- Born: Chandigarh, India
- Known for: Social work
- Awards: Padma Shri

= Jagdish Lal Ahuja =

Indian social worker (died 2021)

Jagdish Lal Ahuja, popularly known as Langar Baba (1930s – 29 November 2021), was a social worker from Chandigarh, India. He was known for offering free meals for hungry and poor people.

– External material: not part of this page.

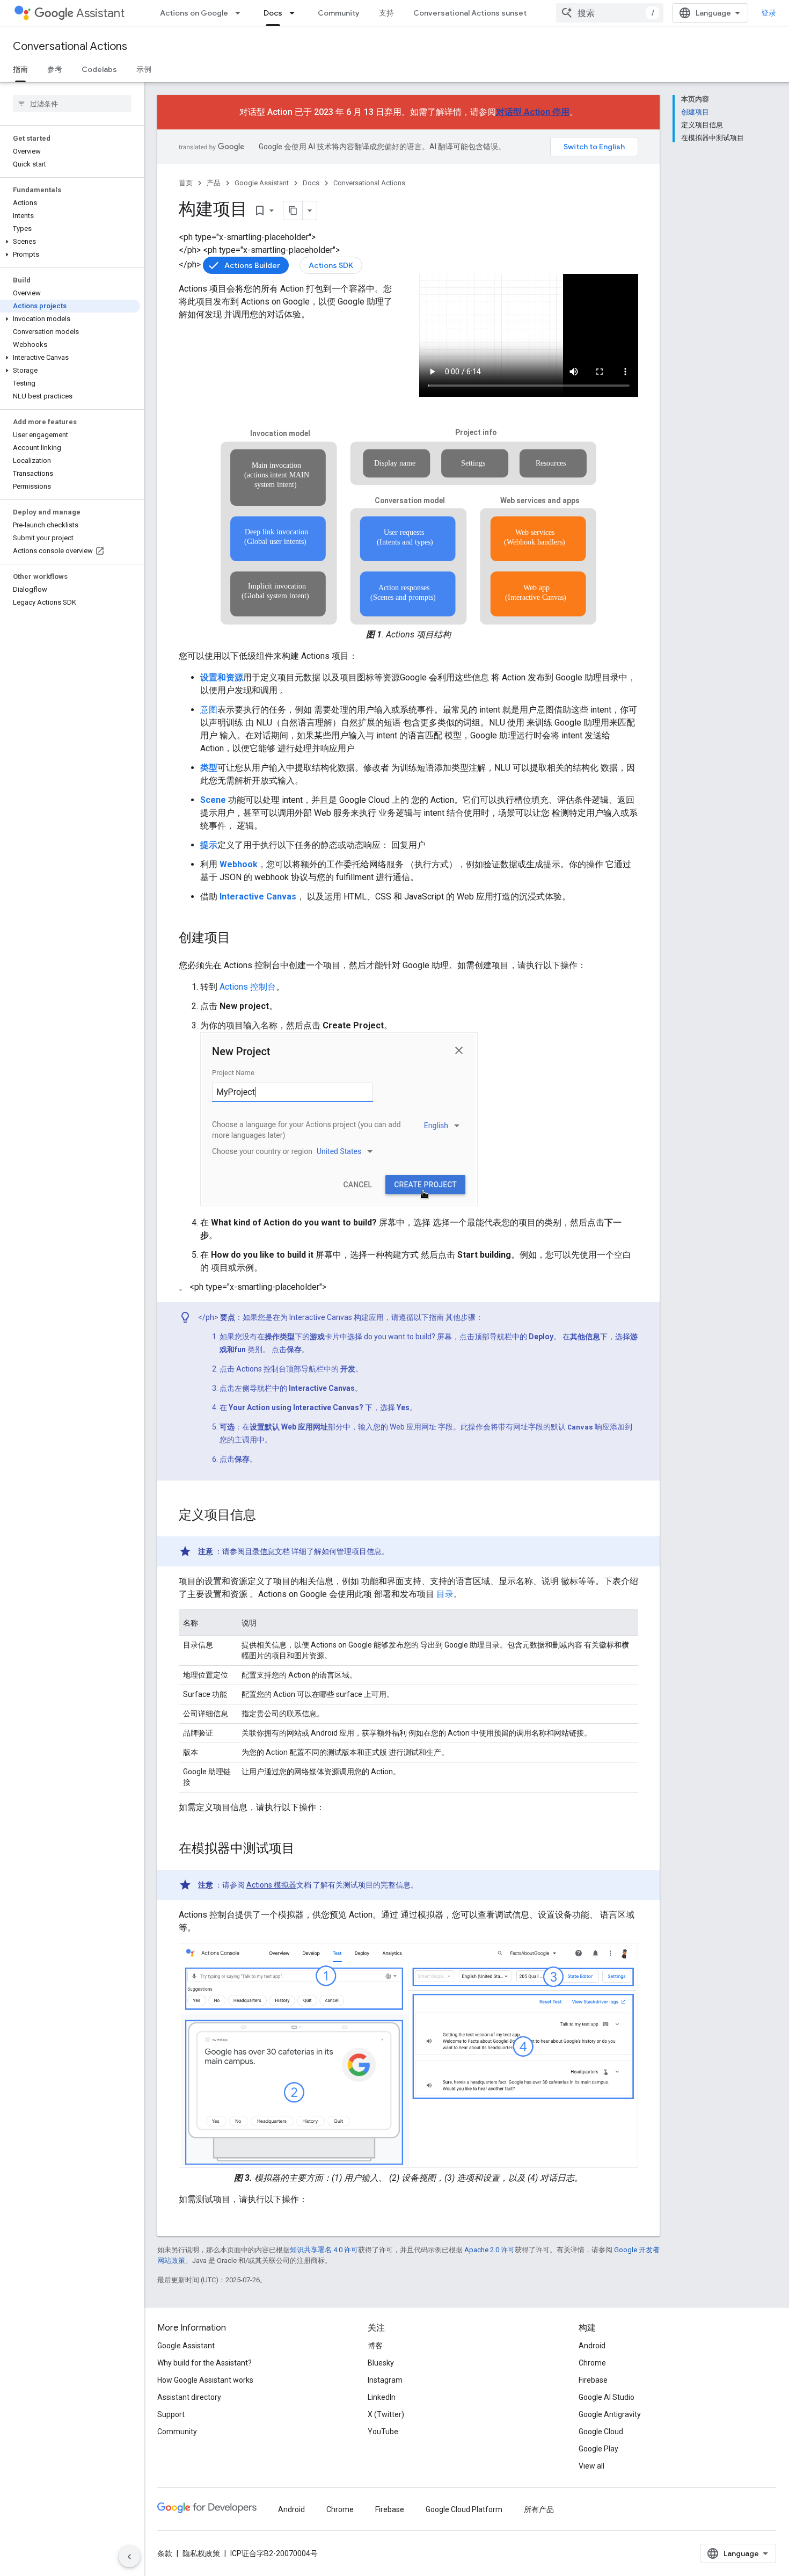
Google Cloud (601, 2431)
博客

In 2020, he was awarded the Padma Shri, fourth highest civilian award of India, for his contributions in social work.

==Early life==
Ahuja migrated to the Dominion of India from Peshawar, Dominion of Pakistan, at the age of 12 following the Partition of India. His family took refuge in Patiala and then in Amritsar and Mansa.

==Social work==
Ahuja served the poor and hungry people by organising Langar daily for 2,500 people. He started organising langar at the Postgraduate Institute of Medical Education and Research, Chandigarh in January 2000 when he was admitted there for treatment of cancer. He later offered free meals at the Government Medical College and Hospital, sector 32, Chandigarh as well.

He offered free meals to people for the last 19 years prior to his death. He sold a chunk of his 36 acres farm, a 9-acre farm, a plot of one kanal in Panchkula, and a couple of showrooms to fund the free meals.

==Recognition==
Ahuja was conferred the Padma Shri, fourth highest civilian award of India, in the field of social work on 26 January 2020.